Records from a dataset:
- - - - - - -

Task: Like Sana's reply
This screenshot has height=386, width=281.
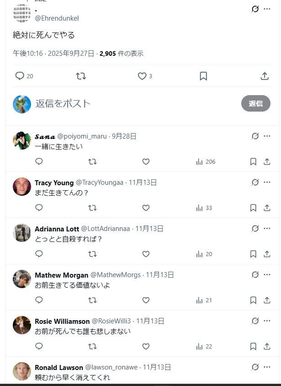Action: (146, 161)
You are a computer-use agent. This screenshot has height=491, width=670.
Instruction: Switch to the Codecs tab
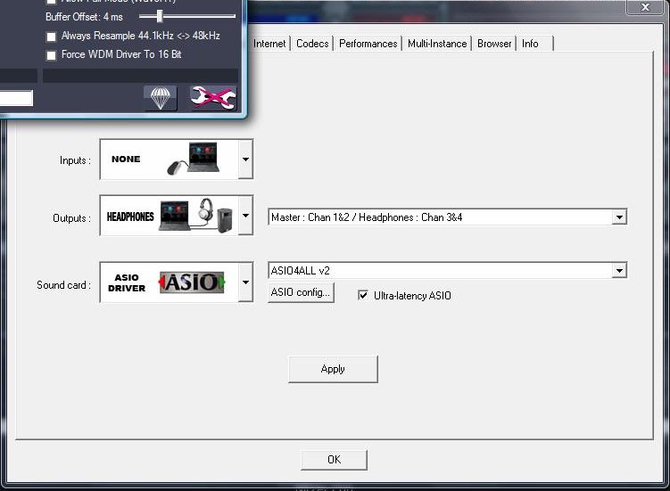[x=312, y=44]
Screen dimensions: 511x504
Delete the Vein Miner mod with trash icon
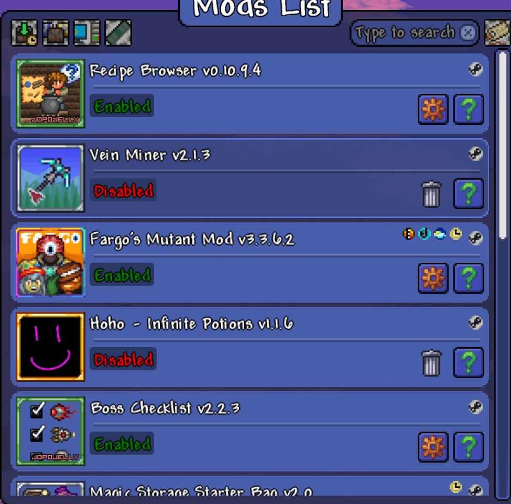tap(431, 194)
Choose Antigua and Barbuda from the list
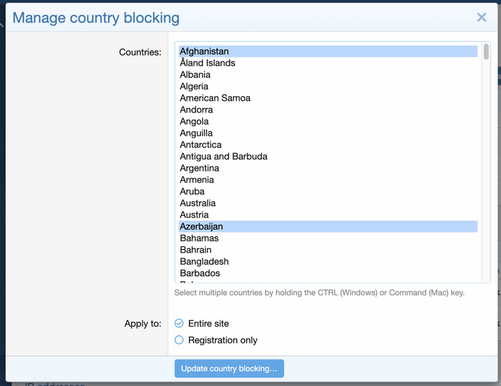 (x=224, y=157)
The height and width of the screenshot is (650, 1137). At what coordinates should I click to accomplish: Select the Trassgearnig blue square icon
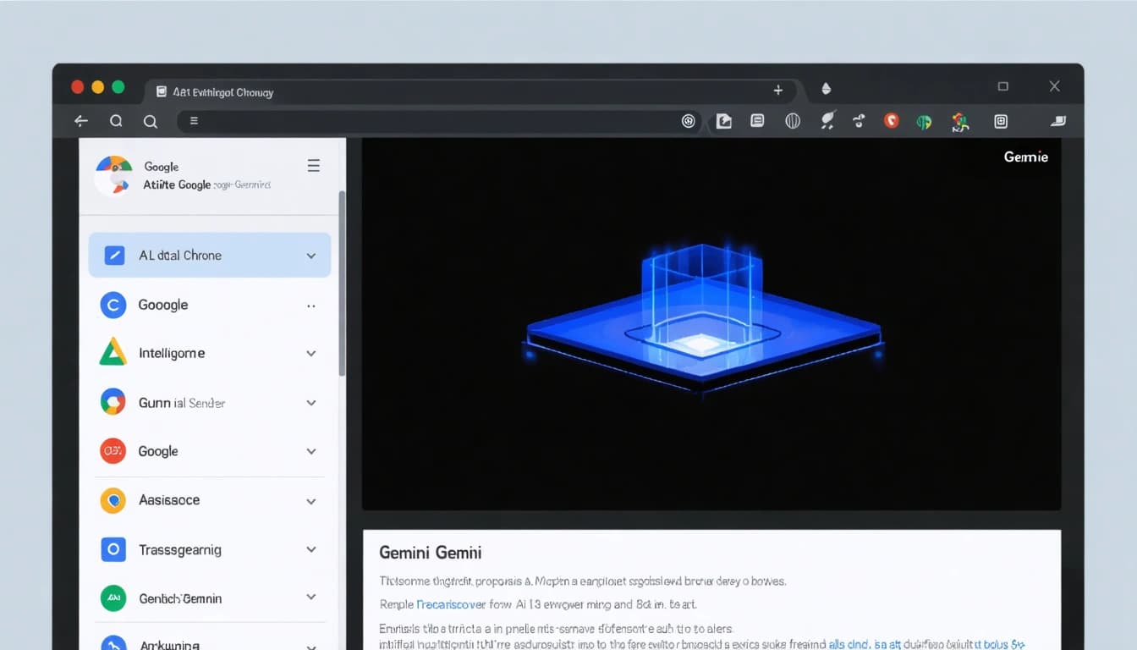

- - - - - - -

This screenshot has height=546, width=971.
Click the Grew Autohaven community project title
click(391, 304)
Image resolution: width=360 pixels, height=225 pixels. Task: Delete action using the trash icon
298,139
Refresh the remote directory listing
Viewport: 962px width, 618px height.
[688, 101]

- - - - - - -

Leaving pictures out, output the lines of the data above from the one with "Screen dimensions: 511x504" through the one with "The height and", word for word.

ANSWER SECTION:
Screen dimensions: 511x504
Delete the Vein Miner mod with trash icon
tap(431, 194)
Choose Antigua and Barbuda from the list
 (x=224, y=157)
The height and width of the screenshot is (650, 1137). At what coordinates should I click to accomplish: Select the Trassgearnig blue square icon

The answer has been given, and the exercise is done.